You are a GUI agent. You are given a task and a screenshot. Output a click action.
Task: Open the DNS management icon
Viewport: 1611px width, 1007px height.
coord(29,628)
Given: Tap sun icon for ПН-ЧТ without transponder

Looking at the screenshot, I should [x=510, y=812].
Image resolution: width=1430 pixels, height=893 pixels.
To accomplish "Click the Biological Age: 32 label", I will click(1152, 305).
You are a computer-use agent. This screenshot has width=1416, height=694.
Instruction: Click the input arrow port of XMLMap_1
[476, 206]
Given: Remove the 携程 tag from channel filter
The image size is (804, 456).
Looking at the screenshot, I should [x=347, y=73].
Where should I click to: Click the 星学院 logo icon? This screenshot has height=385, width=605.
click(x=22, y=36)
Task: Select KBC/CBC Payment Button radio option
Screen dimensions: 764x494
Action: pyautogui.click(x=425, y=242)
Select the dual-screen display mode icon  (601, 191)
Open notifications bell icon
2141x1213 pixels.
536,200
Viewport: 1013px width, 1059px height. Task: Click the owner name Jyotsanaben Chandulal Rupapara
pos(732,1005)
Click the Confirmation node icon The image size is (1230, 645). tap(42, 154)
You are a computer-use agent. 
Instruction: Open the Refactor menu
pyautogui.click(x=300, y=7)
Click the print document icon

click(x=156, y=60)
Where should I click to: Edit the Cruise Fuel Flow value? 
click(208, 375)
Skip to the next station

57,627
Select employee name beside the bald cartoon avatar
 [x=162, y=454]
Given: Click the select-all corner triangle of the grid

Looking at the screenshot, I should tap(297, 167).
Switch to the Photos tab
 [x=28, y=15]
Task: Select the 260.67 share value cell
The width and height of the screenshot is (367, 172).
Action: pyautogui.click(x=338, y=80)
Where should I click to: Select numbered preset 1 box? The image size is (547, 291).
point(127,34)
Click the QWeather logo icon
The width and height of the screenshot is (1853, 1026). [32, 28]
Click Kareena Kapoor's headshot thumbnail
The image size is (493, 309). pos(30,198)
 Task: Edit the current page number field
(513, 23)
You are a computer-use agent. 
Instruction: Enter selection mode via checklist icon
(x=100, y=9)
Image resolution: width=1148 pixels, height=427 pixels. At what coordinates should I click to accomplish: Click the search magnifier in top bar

* **What is being asked**
Collect every line above that contains the string "size".

* **Full answer**
The image size is (804, 456).
Click the Confirmation node icon The image size is (1230, 645). tap(42, 154)
Where should I click to: Select numbered preset 1 box? The image size is (547, 291).
The image size is (493, 309). pos(30,198)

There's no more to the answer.